11/12/2015

O sr. Ulme e eu.

A minha memória é um lugar estranho. Como a remexo muito tende a desarrumar-se o que me cria não raras vezes problemas no dia-a-dia. Bem sei que a memória não é um registo de acontecimentos, uma cronologia de factos. Pelo contrário, trata-se de um registo de experiências, de sentimentos e de percepções que podem ser interpretados pelo próprio de forma diversa ao longo do tempo. Nós mudamos, e a nossa memória muda connosco.

Tenho algumas memórias de infância, embora não me lembre de coisas que a maior parte das pessoas recorda com facilidade. Por exemplo: não me lembro dos nomes dos meus amigos da escola primária (com meia-dúzia de excepções) e recordo mal episódios supostamente marcantes.

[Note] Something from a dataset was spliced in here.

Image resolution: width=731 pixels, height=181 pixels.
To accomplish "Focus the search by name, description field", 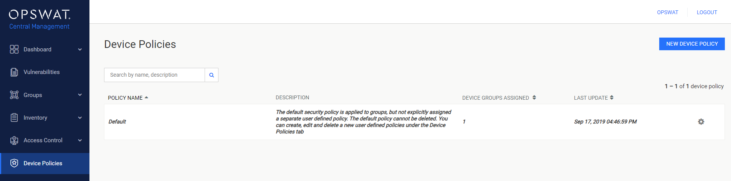I will [154, 75].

Por outro lado guardo com total clareza a minha visão de alguns acontecimentos ou experiências, sociais ou familiares (sobretudo estes últimos). Assim, é com base em poucas mas muito marcantes memórias que estruturo a minha identidade.


Uma das mais nítidas memórias que tenho da minha meninice é a de um homem sem pernas que no meio de uma multidão, durante as Festas de Nossa Senhora da Rocha, em Carnaxide, caminhava sobre as mãos e pediu esmola. Lembro-me de passar por ele e de parar, lembro-me do seu rosto e de ter também ele parado a olhar-me nos olhos. Acho que o rosto daquele homem não se apagará da minha memória para o resto dos meus dias.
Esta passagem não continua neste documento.